TLAB (Thread Local Allocation Buffer)¶
- If enough space in TLAB, use simple TLAB alloc
- If not enough space in TLAB, 2 options:
- Allocate directly in EDEN
- Or a new TLAB is allocated and the existing discarded
Simple TLAB¶
- Fast: inlined
- Allocation is handled here first if possible
- The allocation requires no synch
- Alloc involves simple pointer increment
Slower¶
- Call to VM Runtime
- Outside TLAB
- Allocation of new TLAB
JFR, Async Profiler¶
- They are both concerned only with slow pass allocation, i.e. outside of TLAB
- This is tact taken by JFR and Async Profiler
- Intercept slow pass alloc, record stack and object allocated
- Works in OpenJDK 7u40+
- Do commercial features required.
JDK 11¶
- JEP-331 low overhead heap profiling
- SampledObjectAlloc and SetHeapSamplingInterval
- Additional boundary added to TLAB
- Virtual boundary can be set to specific size to pick up allocations? Not entirely sure about its operation
demo7¶
- Stand -e alloc is the number of allocations but we can also profile for the size of the allocations.
-o flamegraph=total
will do this for alloc mode
Alloc profiling colours¶
Blue = Alloc in new TLAB Brown = Alloc outside TLAB
- Outside TLAB means usually the object is too large for a TLAB
- 100KB-⅔MB TLAB size
G1¶
- G1GC allows humongous allocations, objects that cover 1 or more G1 regions.
- They usually affect perf badly
- Async profiler can profile any native func
- He uses it to pick up G1GC humongous allocs via:
-e G1CollectedHeap::humongous_obj_allocate
- Then start the app with
-XX:+UseG1GC
Setting TLAB size¶
- You can set TLAB size with
-XX:TLABSize=10k
10KB TLAB size, smaller than default - Special hack to measure every single alloc in app:
-XX:-UseTLAB
which will turn off TLAB. - The above trick only works with G1GC, other GCs won't show this as they won't go through the VMruntime.
Capturing native allocs¶
- These are disabled by default as most alloc is done in Java code and it would clutter the flamegraphs.
- You can capture this information by using cstack option. i.e.
cstack=fp
- Sometimes you cannot get native traces because native library is compiled without maintaining fp calling convention
- gcc will skip maintaining the linked list of frames, doesn't preserve fps.
- You will then see truncated native stacks
- Modern hw, from Intel Nehelen CPUs support HW stack walking by using Last Branch Record mechanism.
- Processor keeps track of all jumps in the code, function or conditional branch. This allows the ability to match and return associated instructions.

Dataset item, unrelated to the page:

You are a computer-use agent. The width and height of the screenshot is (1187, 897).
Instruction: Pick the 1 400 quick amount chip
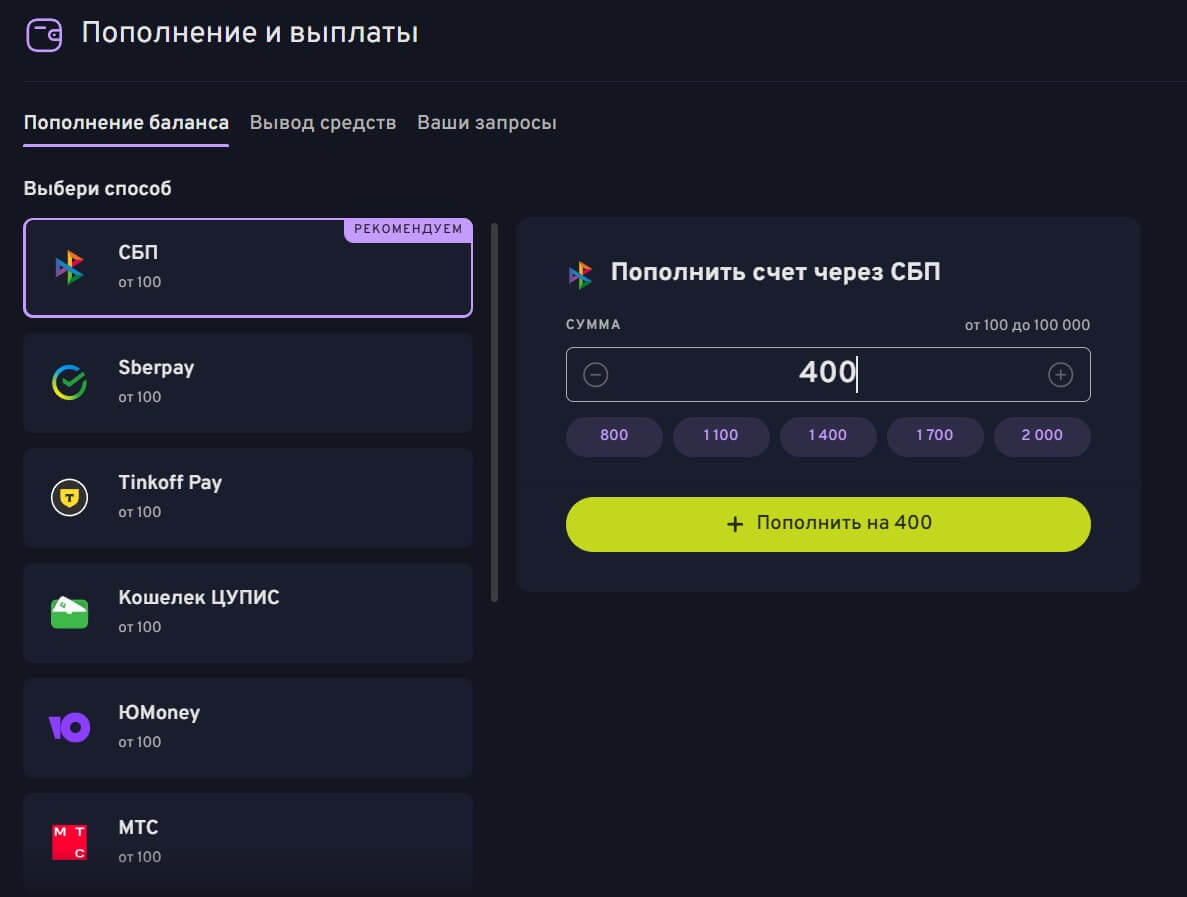click(828, 436)
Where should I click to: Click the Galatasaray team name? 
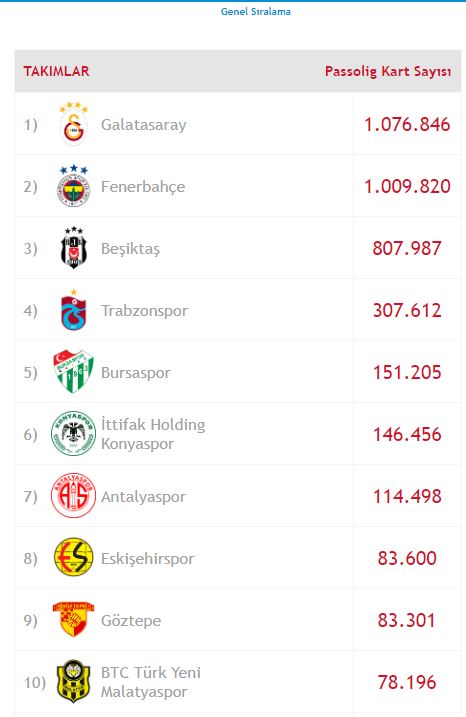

- From Linux 4.2~?, there is option to make perf events API to use this to get HW stacks.
- Using LBR mechanism with OpenSSL we get specific good functions in the flamegraph from the library
demo 8¶
- Async profiler has Java API
- We can profile app using Java API rather than JVMTI or attach script.
- This is used with async-profiler.jar
Profiling in Idea Ultimate¶
- Similar but has nice feature that it shows the profiling by separate threads or as all grouped together.
- Also the colours are different for the Idea
- It has a nice tree view, etc.
- You can also attach the IDEA profiler to app that is running.
- You can open snapshots by external tool, in JFR or collapsed stack format into Idea.
demo10 Non-trivial native mem leaks¶
- Simple servlet that provides an image by id
- Gets the image from the resource stream
- Sends as byte array
- Requires deps
- He uses the
malloc
even to see where the data is getting allocated. - Profiling malloc is not always the best for the leak as the memory may be released after being allocated.
- Instead he uses
mprotect
profiling, malloc uses big chunks from memmap. It calls mprotect to commit more native memory. - This is specifically related to the growth of the RSS Resident Set Size.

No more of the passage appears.